GitHub - yfzon/EPLA: A multi-instance learning on pathological images to predict MSI (original) (raw)

Development and interpretation of a pathomics-based model for the prediction of microsatellite instability in Colorectal Cancer

This package provides an implementation of the prediction of microsatellite instability in whole slide imaging of Colorectal Cancer patients using deep learning

Citation

Cao R, Yang F, Ma SC, Liu L, Zhao Y, Li Y, Wu DH, Wang T, Lu WJ, Cai WJ, Zhu HB, Guo XJ, Lu YW, Kuang JJ, Huan WJ, Tang WM, Huang K, Huang J, Yao J, Dong ZY. Development and interpretation of a pathomics-based model for the prediction of microsatellite instability in Colorectal Cancer. Theranostics 2020; 10(24):11080-11091. doi:10.7150/thno.49864. Available from http://www.thno.org/v10p11080.htm

Setup

Dependencies

Processing pipelines are implemented in python.

Python 3.6+

Requirements to run the algorithm and average test time

Data

Data are in png format, and the patient info table is in csv format. Results will be saved in csv format.

Input patient info table format

A csv file in the following formate is needed for prediction:

patient_ID
TCGA-AA-3812-01
TCGA-AA-A00E-01
TCGA-AA-A01Q-01
TCGA-AA-A02R-01

If you use other kind of names, please change related codes. There are also some cropped patches in the folder to help you go through the whole process.

Model checkpoints

All models and feature matrix needed for processing the interpretation is stored in this fold.

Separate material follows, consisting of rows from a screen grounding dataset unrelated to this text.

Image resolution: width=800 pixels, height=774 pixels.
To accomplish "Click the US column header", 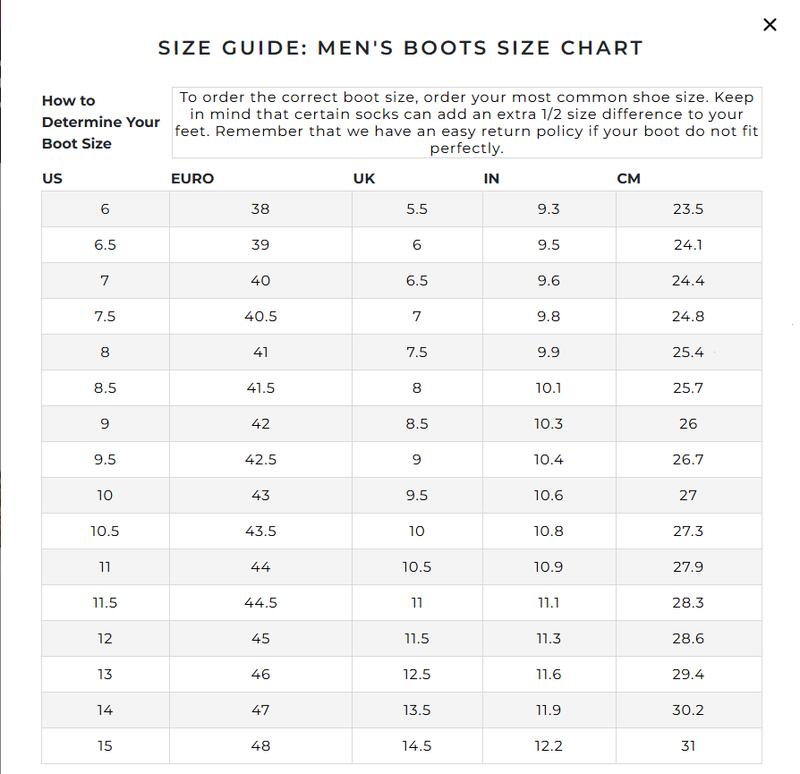I will 49,178.
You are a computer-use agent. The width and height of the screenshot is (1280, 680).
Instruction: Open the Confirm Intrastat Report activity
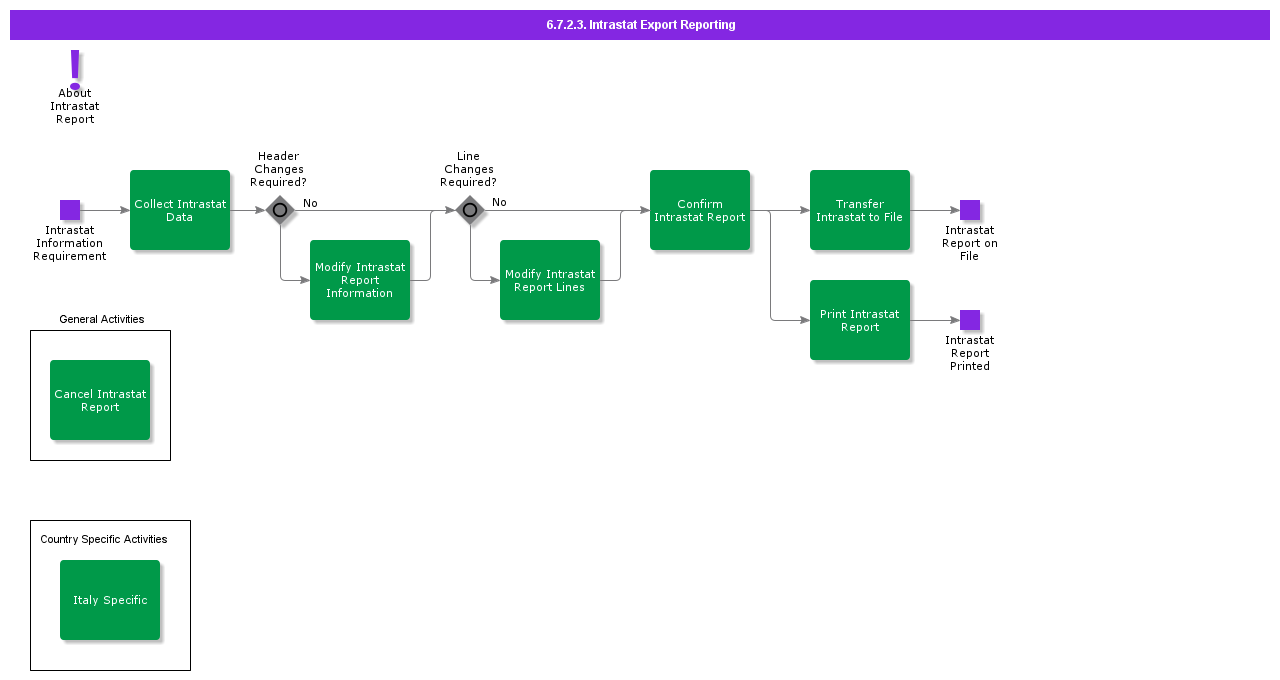[x=700, y=210]
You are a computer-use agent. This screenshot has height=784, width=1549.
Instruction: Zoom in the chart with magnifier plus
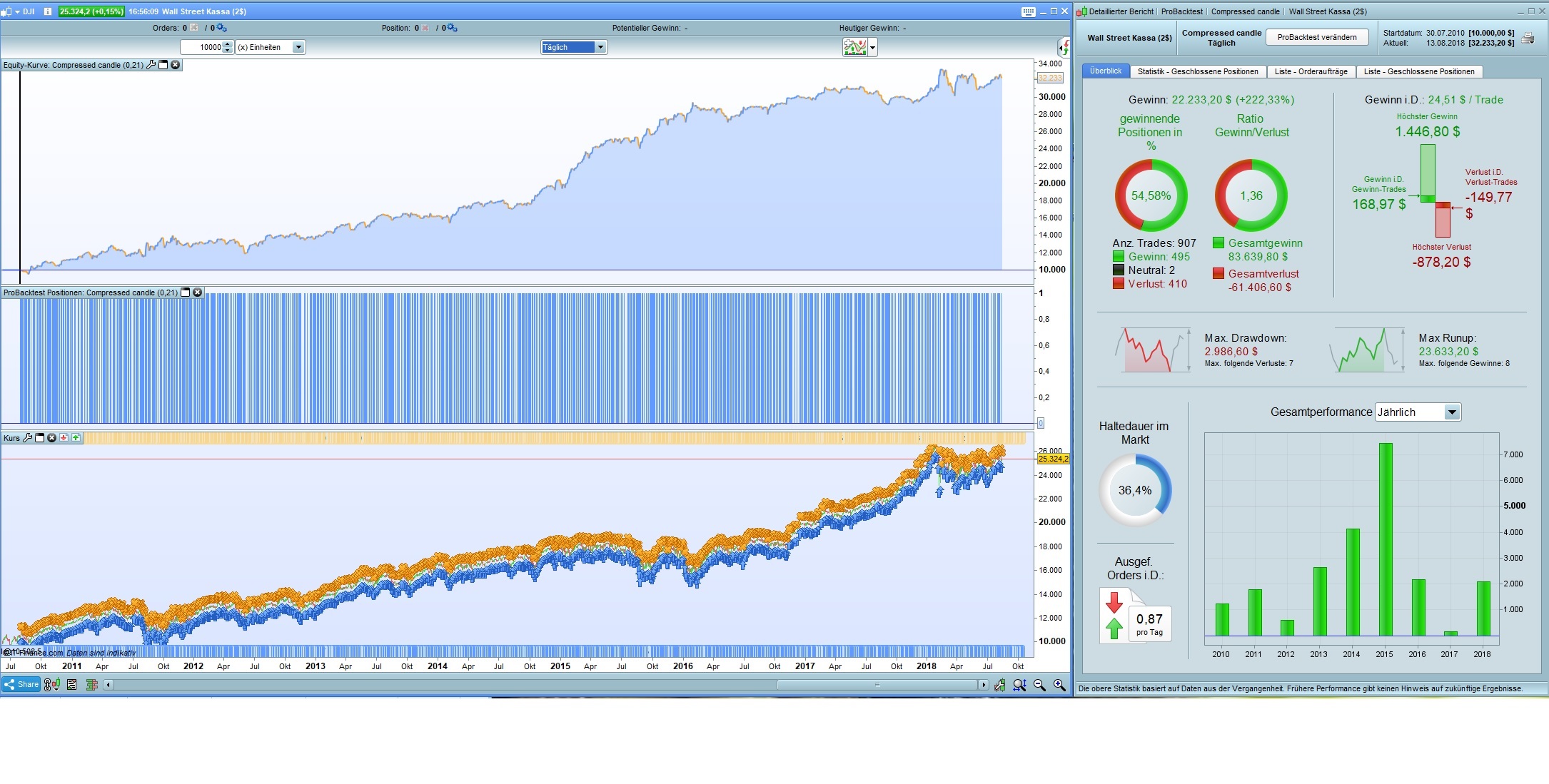click(1059, 685)
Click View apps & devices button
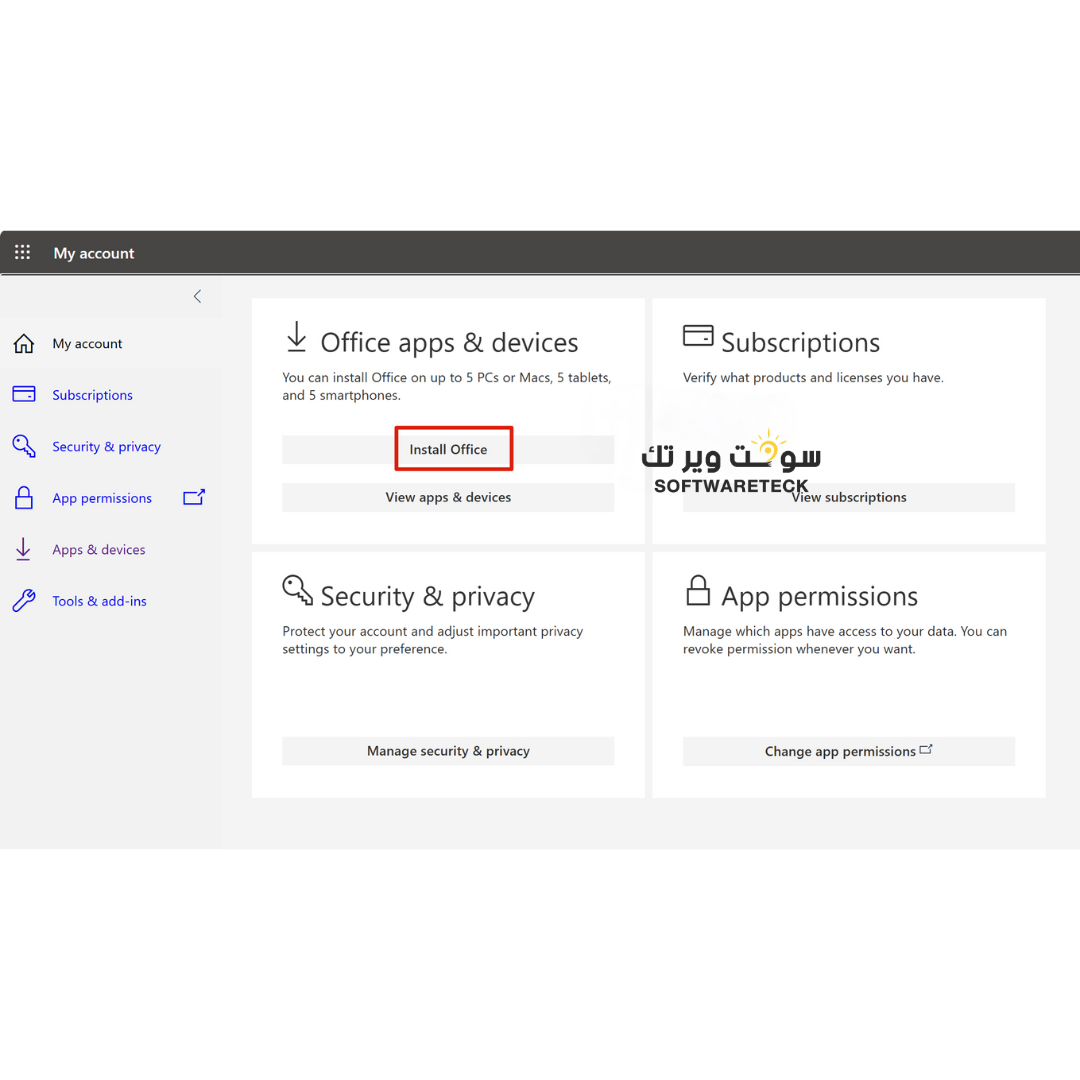1080x1080 pixels. click(448, 497)
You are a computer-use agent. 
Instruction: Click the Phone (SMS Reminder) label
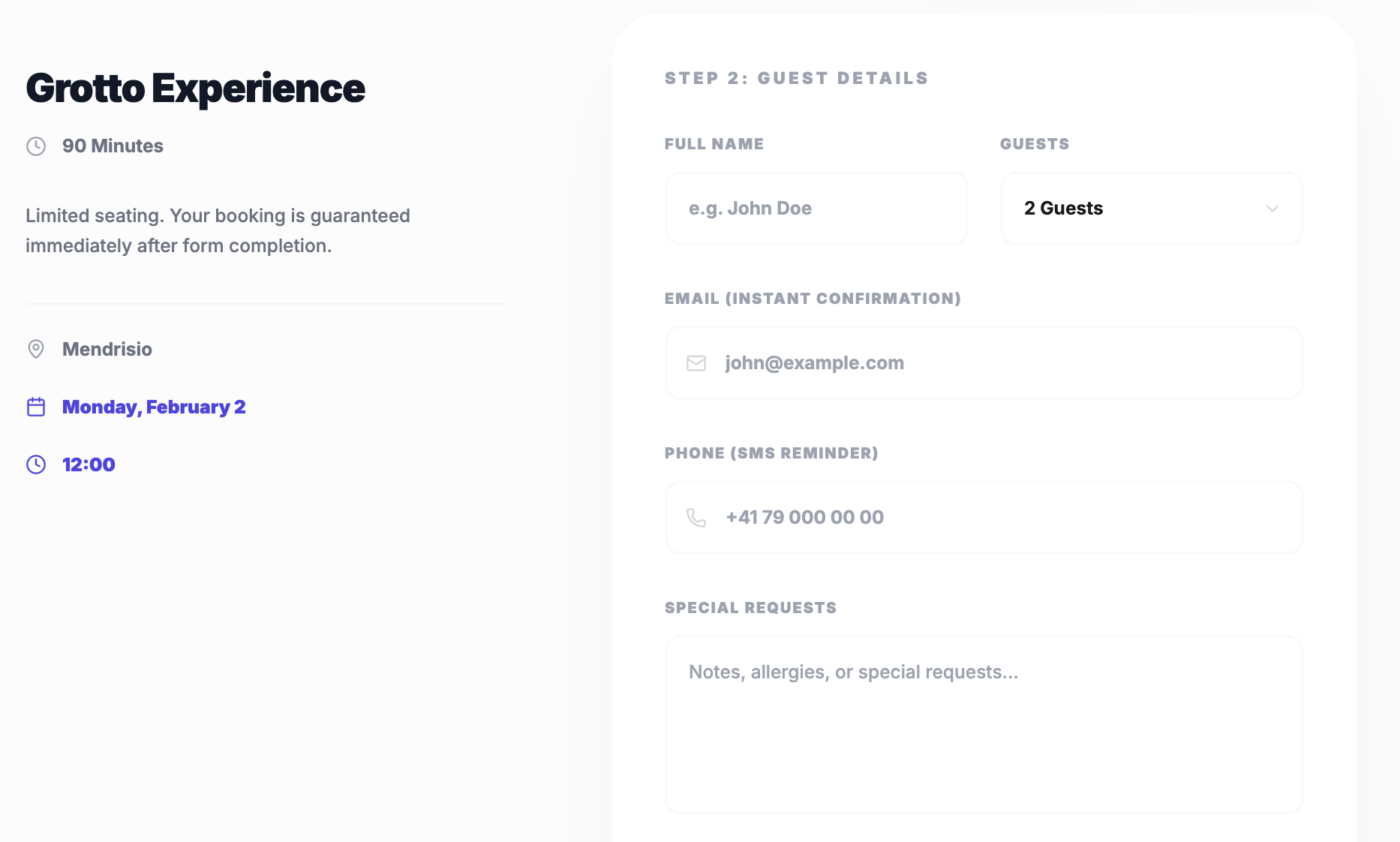(x=771, y=453)

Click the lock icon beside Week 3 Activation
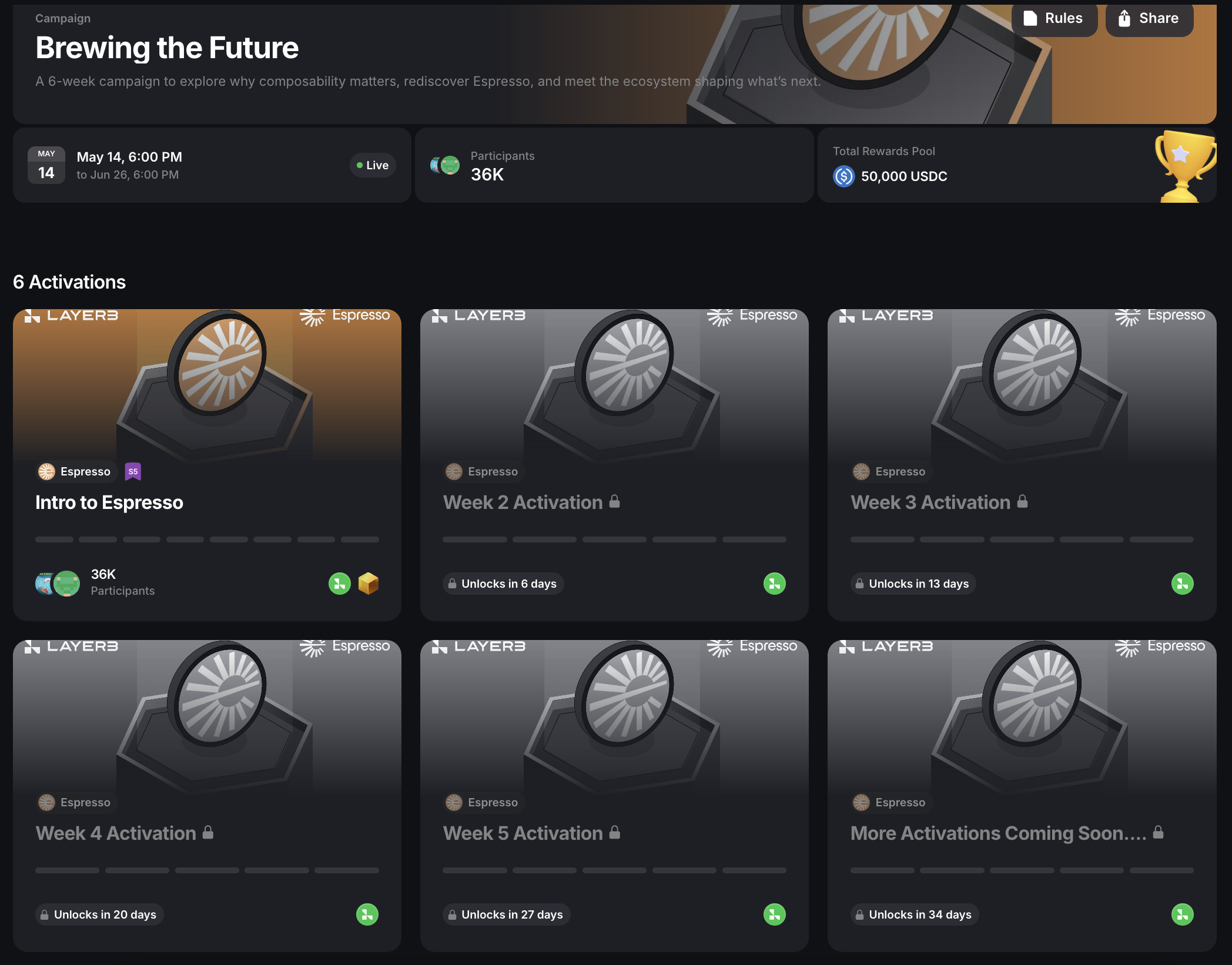click(x=1023, y=501)
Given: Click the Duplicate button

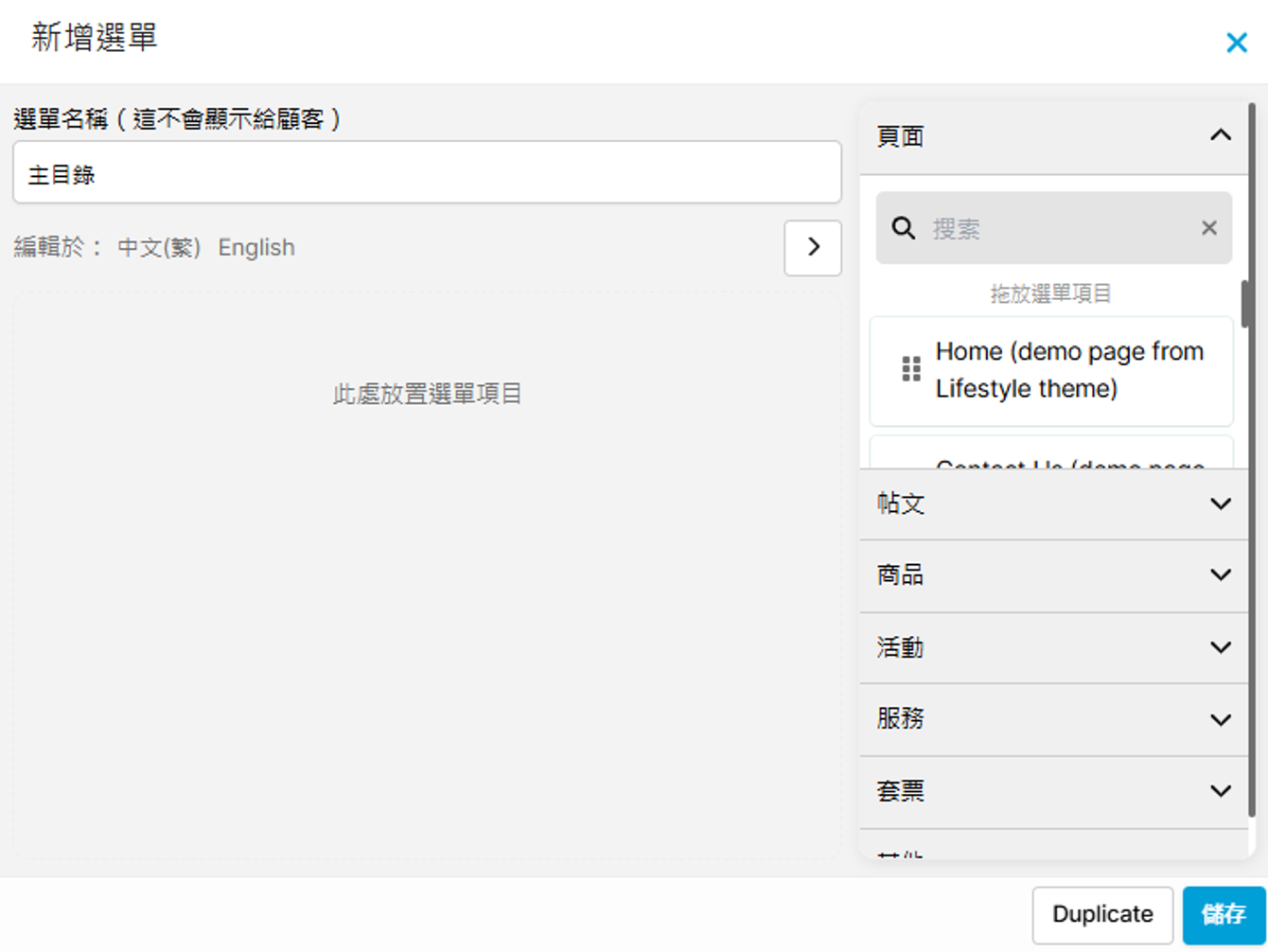Looking at the screenshot, I should click(1102, 914).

Calculate the MSI likelihood of each patch (Step 1)

Prediction on the patch level code will make prediction on each patch. To run the code:

python dnnPatchClser.py --model_folder=. --test_data_search_path=. --gt_table=gt_tbl.csv --model_name=dnnPatchClser.pt

The "model_folder" is the current folder, the model and codes can be store in the same folder. The "test_data_search_path" is the folder path that stores image data. The "gt_table" is the patient info table and the format is shown above. The "model_name" should be the checkpoint of the patch-level model. A file named "pred.csv" will be saved containing the patch-level prediction results. Use this file as the input of next step.

Prediction on the patient level (Step 2)

This prediction code will predict MSI probability for each patient.

PALHI (Step 2.1)

python PALHI.py --model_folder=. --llh_file=pred.csv --log_file=PALHI.log --model_file=palhi.pickle.dat

The precess will be logged in 'log_file'. The model needed is provided in this github and should be stored in the "model_folder". A file named "PALHI_wsi_pred.csv" will be saved containing the patch-level prediction results. Use this file as the input of Step3.

BOW (Step 2.2)

python BOW.py --model_folder=. --llh_file=pred.csv --log_file=BOW.log --feature_file=bow_feature.pkl --tfidftransformer_file=bow_tfidftransformer.pkl --model_file=bow.pickle.dat

The precess will be logged in 'log_file'. The model needed is provided in this github and should be stored in the "model_folder". A file named "BOW_wsi_pred.csv" will be saved containing the patch-level prediction results. Use this file as the input of Step3.

Ensemble (Step 2.3)

python ensemble.py --model_folder=. --PALHI_tbl=PALHI_wsi_pred.csv --BOW_tbl=BOW_wsi_pred.csv 

The input "PALHI_tbl" and "BOW_tbl" is generated in Step1 and Step2. A file named "EPLA_output.csv" is generated as the final output.

5 values are generated:

Value Explaination
Sample.ID The input patient ID
WSI.Score_x MSI probability from PALHI
WSI.pred_x MSI status from BOW
WSI.Score_y MSI probability from BOW
WSI.pred_y MSI status from BOW
WSI.Score EPLA final MSI probability
WSI.pred EPLA final MSI status

The threshold is 0.5 by default and can be reset using optimal threshold.

Disclaimer

This tool is for research purpose and not approved for clinical use.

This is not an official Tencent product.